# Android Auto on 2015 models possible?



## Starks8 (Jul 20, 2011)

The 2016 Chevy Cruze Limited which is available for purchase now is the exact same 1st gen Cruze as your brand new 2015 in every way. The current "2016" Cruze limited does not have the Apple/Android Carplay feature that you are asking about. However, the 2nd gen Cruze which will be released sometime in early 2016 will be getting the Apple/Android carplay feature but I can guarantee you that there will likely be no such available upgrade to get this on the 1st gen Cruzes. GM/Chevy doesn't want to and hasn't even released any cool updates for the 1st gen Mylink based infotainment center.


----------



## Markham109 (Sep 10, 2015)

Ah, thank you. Then I've very glad I bought (leased) the 2015 as opposed to the limited 2016, which was significantly costlier due to being new stock.
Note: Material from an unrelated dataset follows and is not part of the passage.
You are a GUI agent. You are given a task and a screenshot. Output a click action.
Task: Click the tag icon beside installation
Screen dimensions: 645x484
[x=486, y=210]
Will be picking it up Friday and I suppose Bluetooth will do until the lease is over.


----------



## Starks8 (Jul 20, 2011)

Markham109 said:


> Ah, thank you. Then I've very glad I bought (leased) the 2015 as opposed to the limited 2016, which was significantly costlier due to being new stock.


No prob. Yeah, I'm curious as to how they justify raising the base/MSRP price on a 2016 Cruze Limited when it's the exact same car as the 2015's. I think the price difference was only like a $100 (maybe it was more) or something, but still! Unless the 2016 Limited offers me something the 2015's didn't, the price should have stayed the same. 
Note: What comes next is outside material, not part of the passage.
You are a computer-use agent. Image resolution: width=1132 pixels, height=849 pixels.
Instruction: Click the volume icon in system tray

Post some pics of your Cruze when you get the chance after you pick it up and welcome to the Cruzetalk family.


----------



## Markham109 (Sep 10, 2015)

Starks8 said:


> No prob. Yeah, I'm curious as to how they justify raising the base/MSRP price on a 2016 Cruze Limited when it's the exact same car as the 2015's. I think the price difference was only like a $100 (maybe it was more) or something, but still! Unless the 2016 Limited offers me something the 2015's didn't, the price should have stayed the same.
> 
> Post some pics of your Cruze when you get the chance after you pick it up and welcome to the Cruzetalk family.


I meant the significant price difference being that I was able to negotiate the 2015 down quite a bit (couldn't with the 2016) and the 2016 had not nearly the same incentives.

And I sure will. Thanks again!


----------